Exercise prompt ▸ Retype all the entries word for word, but omit the pictures.

Working data ▸

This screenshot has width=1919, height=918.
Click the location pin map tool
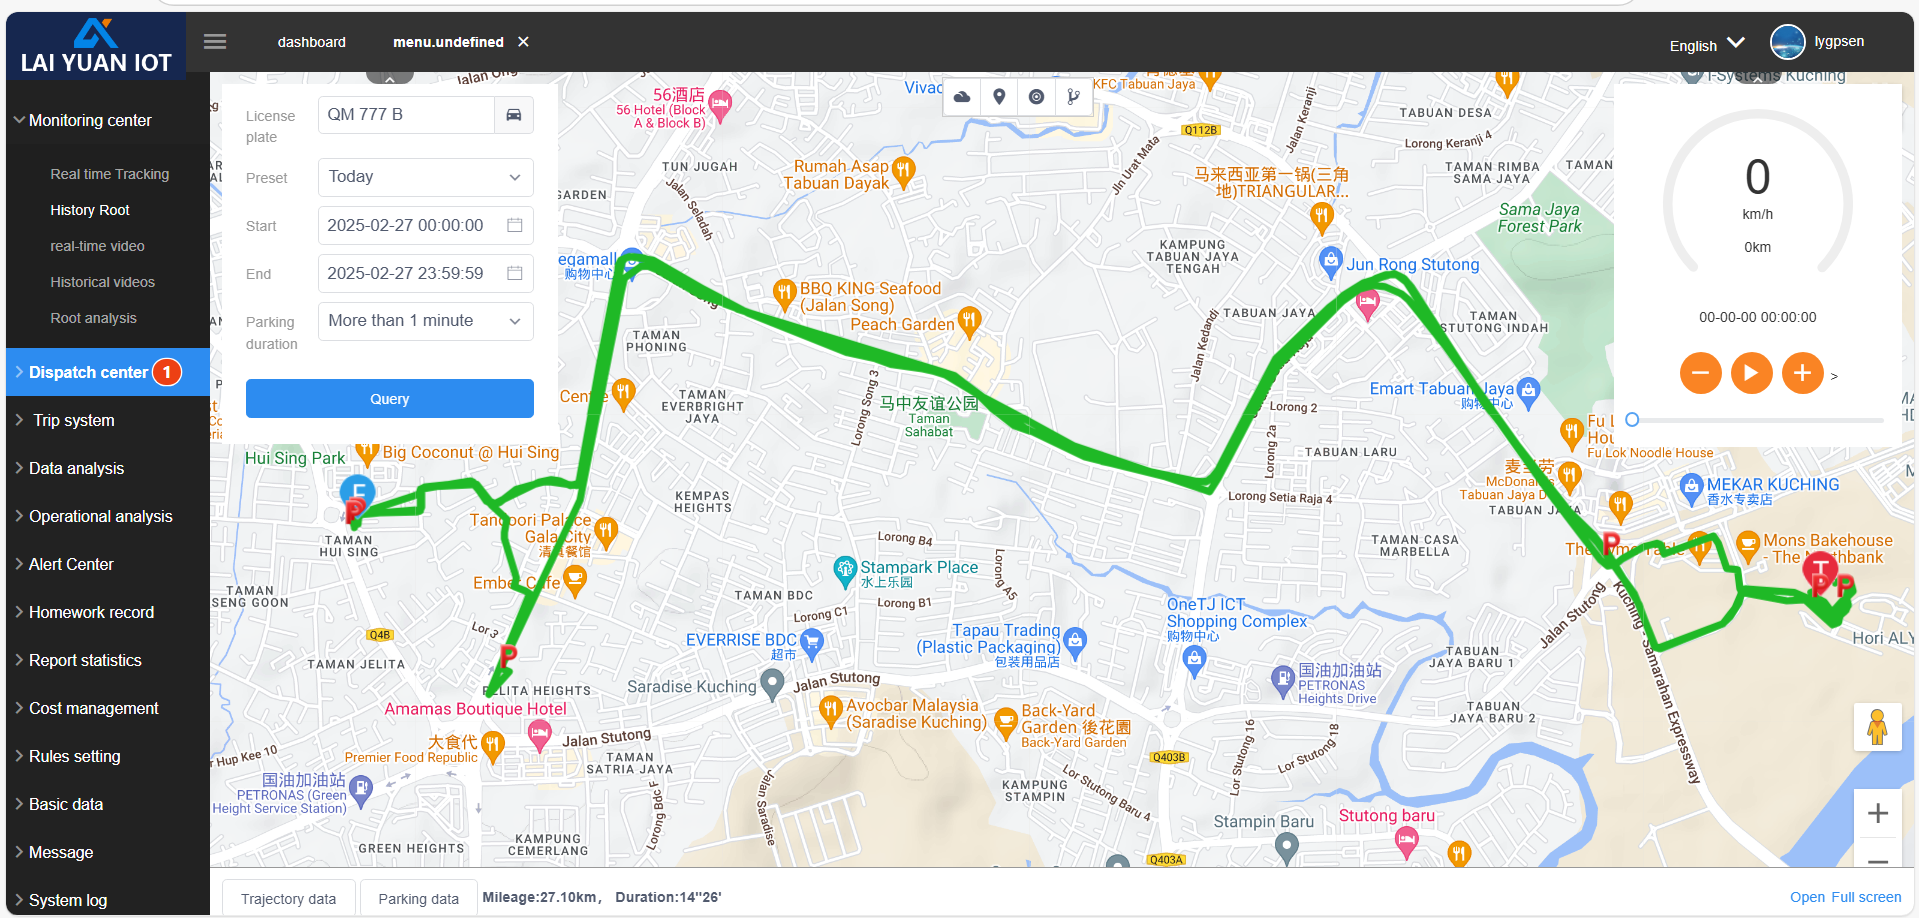(x=999, y=97)
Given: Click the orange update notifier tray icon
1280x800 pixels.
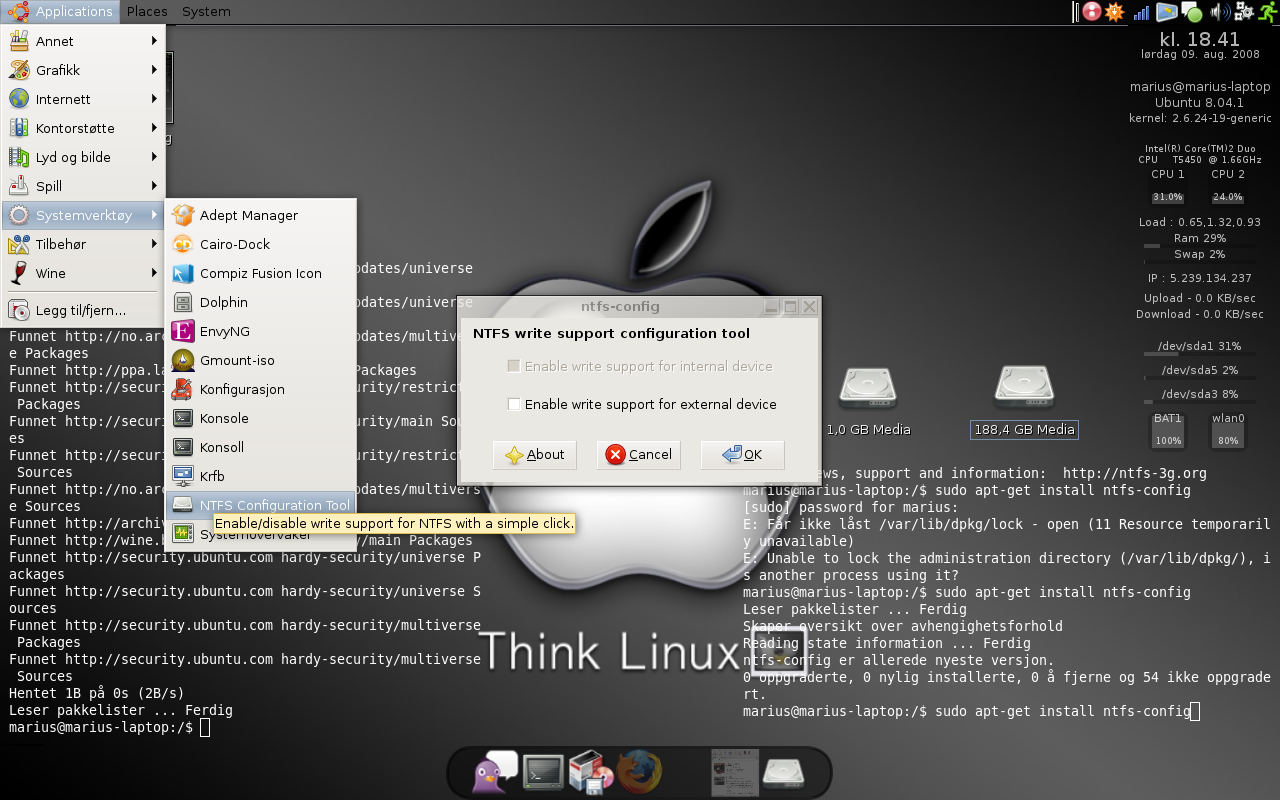Looking at the screenshot, I should pyautogui.click(x=1114, y=12).
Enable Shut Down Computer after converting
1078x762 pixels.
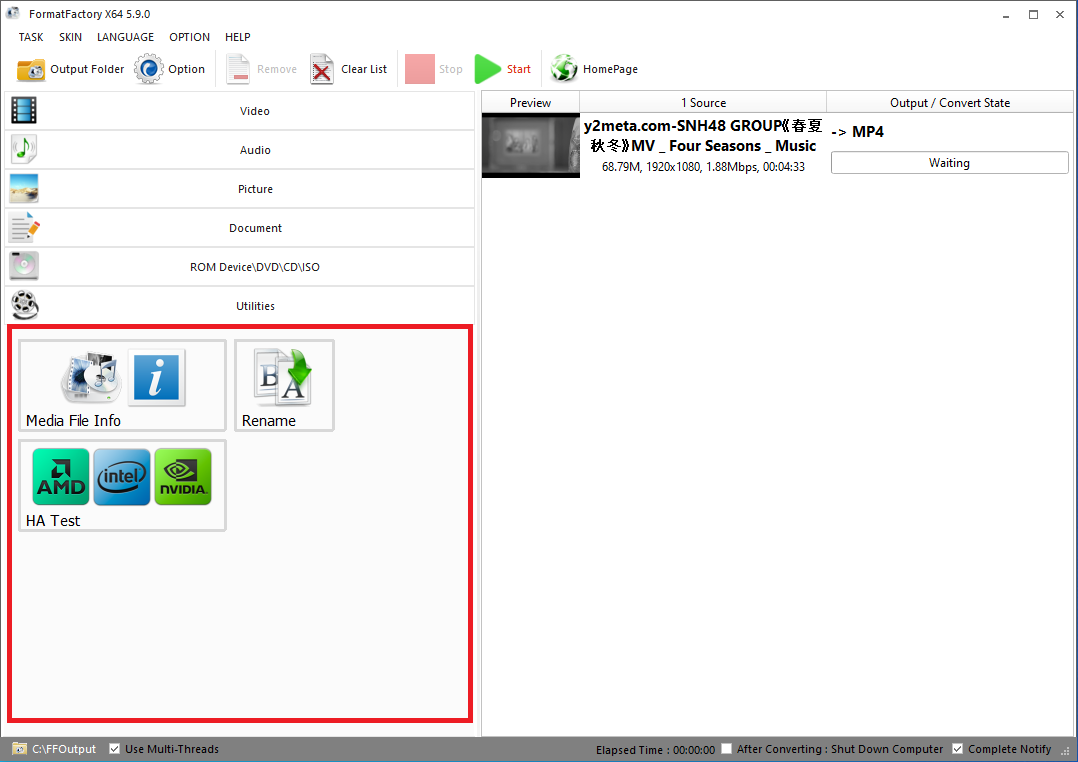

Task solution ▸
This screenshot has width=1919, height=918.
Click the location pin map tool
(x=999, y=97)
Given: Click the orange update notifier tray icon
1280x800 pixels.
Looking at the screenshot, I should pyautogui.click(x=1114, y=12).
Enable Shut Down Computer after converting
1078x762 pixels.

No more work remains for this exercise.